Piracema: Polícia Militar Ambiental intensifica fiscalização no rio Tietê

A piracema já teve início na região de Araçatuba com a intensificação da fiscalização da Polícia Militar Ambiental. Por esse motivo, o órgão alerta sobre informações importantes a respeito desse período que segue até o dia 28 de fevereiro de 2022.

A Instrução Normativa que regula a piracema é a de número 25/09 e que diz respeito à Bacia Hidrográfica do Rio Paraná. Está proibida a pesca para todas as categorias e modalidades nas lagoas marginais, a menos de quinhentos metros de confluências e desembocaduras de rios, lagoas, canais e tubulações de esgoto até um mil e quinhentos metros a montante e a jusante das barragens de reservatórios de empreendimento hidrelétrico, e de mecanismos de transposição de peixes, até um mil e quinhentos metros a montante e a jusante de cachoeiras e corredeiras e demais locais previstos no artigo 3º da Instrução Normativa, no rio Tietê, no trecho compreendido entre a jusante da barragem da Usina de Nova Avanhandava até a foz do Ribeirão Palmeiras, no município de Buritama, no rio Paranapanema, no trecho entre a barragem de Rosana e a sua foz, na divisa dos Estados de São Paulo e Paraná (Porto Maringá), nos rios Aguapeí, do Peixe, Santo Anastácio, Anhumas, Xavantes, Arigó, Veado, Moinho e São José dos Dourados (afluentes do rio Paraná), Três Irmãos, Jacaré-Pepira e seus respectivos afluentes, nos corpos d’água de domínio dos Estados em que a legislação estadual específica assim o determinar, nos entornos do Parque Estadual Morro do Diabo, Parque Estadual do Rio do Peixe, Parque Estadual do Rio Aguapeí e Estação Ecológica do Mico-Leão-Preto.

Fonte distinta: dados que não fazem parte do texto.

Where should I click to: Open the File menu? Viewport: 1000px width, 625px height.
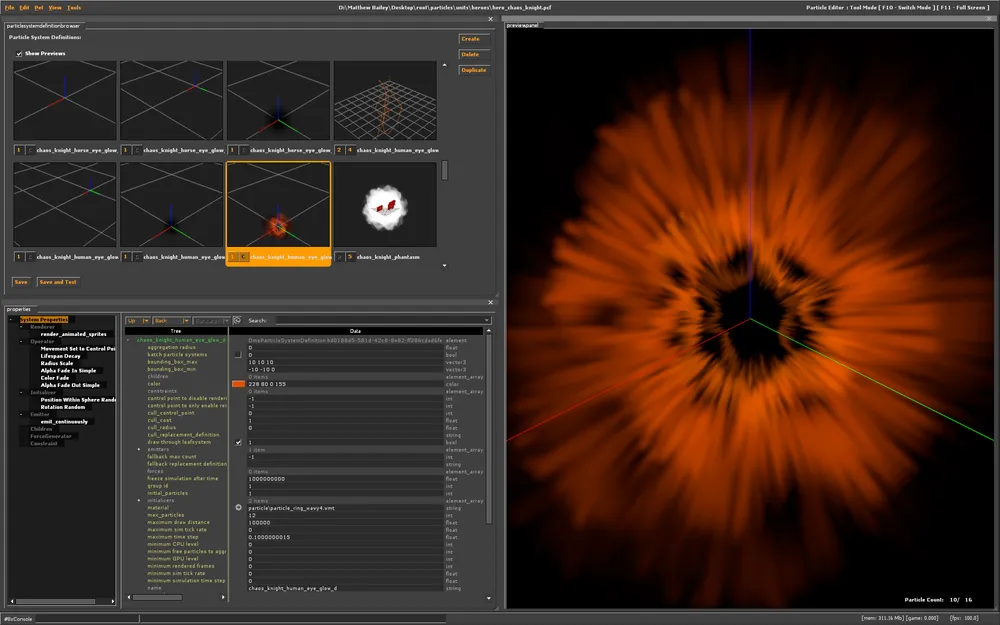coord(9,7)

Também está proibida a captura, o transporte e o armazenamento de espécies nativas, inclusive espécies utilizadas para fins ornamentais e de aquariofilia, o uso de materiais perfurantes, tais como: arpão, arbalete, fisga, bicheiro e lança, a utilização de animais aquáticos, inclusive peixes, camarões, caramujos, caranguejos, vivos ou mortos (inteiros ou em pedaços), como iscas, com exceção de peixes vivos de ocorrência natural da bacia hidrográfica, oriundos de criações, acompanhados de nota fiscal ou nota de produtor, o uso de trapiche ou plataforma flutuante de qualquer natureza, nos rios da bacia.

O valor mínimo de multa em caso de descumprimento é de R$ 1.000,00 com acréscimo de R$20,00 por quilo, havendo também providências quanto ao crime ambiental e apreensão dos instrumentos, petrechos produtos, embarcações ou veículos utilizados na prática direta da infração.